Lena Carter portrait

Written by Lena Carter

Writes and speaks extensively on a range of issues related to inclusion and equity.

In December I wrote a post about my achievements in 2020:


It was a bit cryptic and I made reference to a new piece of information that I had come upon that had helped me to understand myself a bit better.


I am now in a position to say that the information was a diagnosis of ADHD. At 51 years old, I have finally found some more answers to my life-long feelings of “otherness” and restlessness.

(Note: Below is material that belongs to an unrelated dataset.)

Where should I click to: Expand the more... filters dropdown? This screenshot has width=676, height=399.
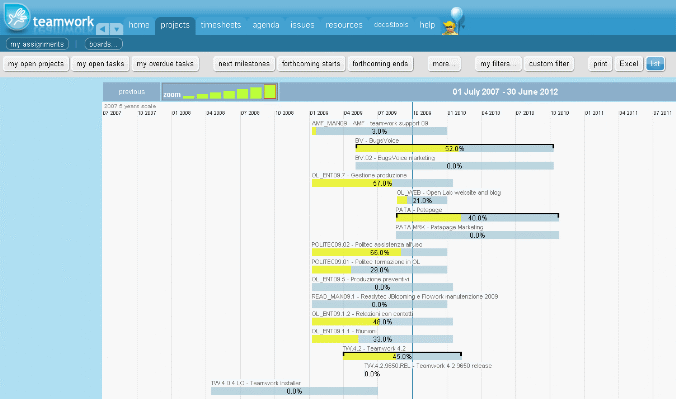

After diagnosis, I wrote a letter to my closest friends explaining what I had found out and shared some of the reasons for me seeking diagnosis:

* the fact that I was very close to burning out, having tried to fit in and keep going over many years in spite of the immense effort of trying to manage and keep a lid on my hyperactivity and poor focus regulation.

* the fact that being 51, peri menopausal and in the middle of a pandemic seems to have massively diminished the efficacy of my coping mechanisms, honed over 5 decades….

* the fact that, after years of soul-searching, talking, writing and trying to fix myself, there was still a part of my jigsaw missing.


If you are interested, this is the best summing up of what I have been living that I have read. The lost girls: ‘Chaotic and curious, women with ADHD all have missed red flags that haunt us’ | Attention deficit hyperactivity disorder | The Guardian


And this has been astonishingly enlightening.


Of course, me being me, I immediately thought that I would need to “get on and write a book about it”, or at least add yet another Postscript to my other book to help other people in my situation. But actually, this diagnosis isn’t about me helping other people. Yet, at any rate. It is about me helping me, and accepting help from others, to understand what I can do to improve the quality of my life, albeit at a more advanced age than might have been ideal.


In fact, looking back myself at my book, with the knowledge I now have, I can see that it makes very good sense as a record of an undiagnosed woman with ADHD who was trying to progress along a journey of self-discovery without the right map:


And as I read this, now, with the benefit of hindsight, I really wonder why a penny didn’t drop sooner:


Fortunately for me and everyone else, I don’t need to write the book in any case as, in a slightly spooky parallel universe way, an amazing woman called Emma Mahony has already written it. I mean, she claims it is about her, a Modern Languages teacher who sought diagnosis at 51, after a life full of incredible achievements but also blighted by constantly being at odds with the world….but she has done a pretty damn good job at writing about my experiences, without ever having met me.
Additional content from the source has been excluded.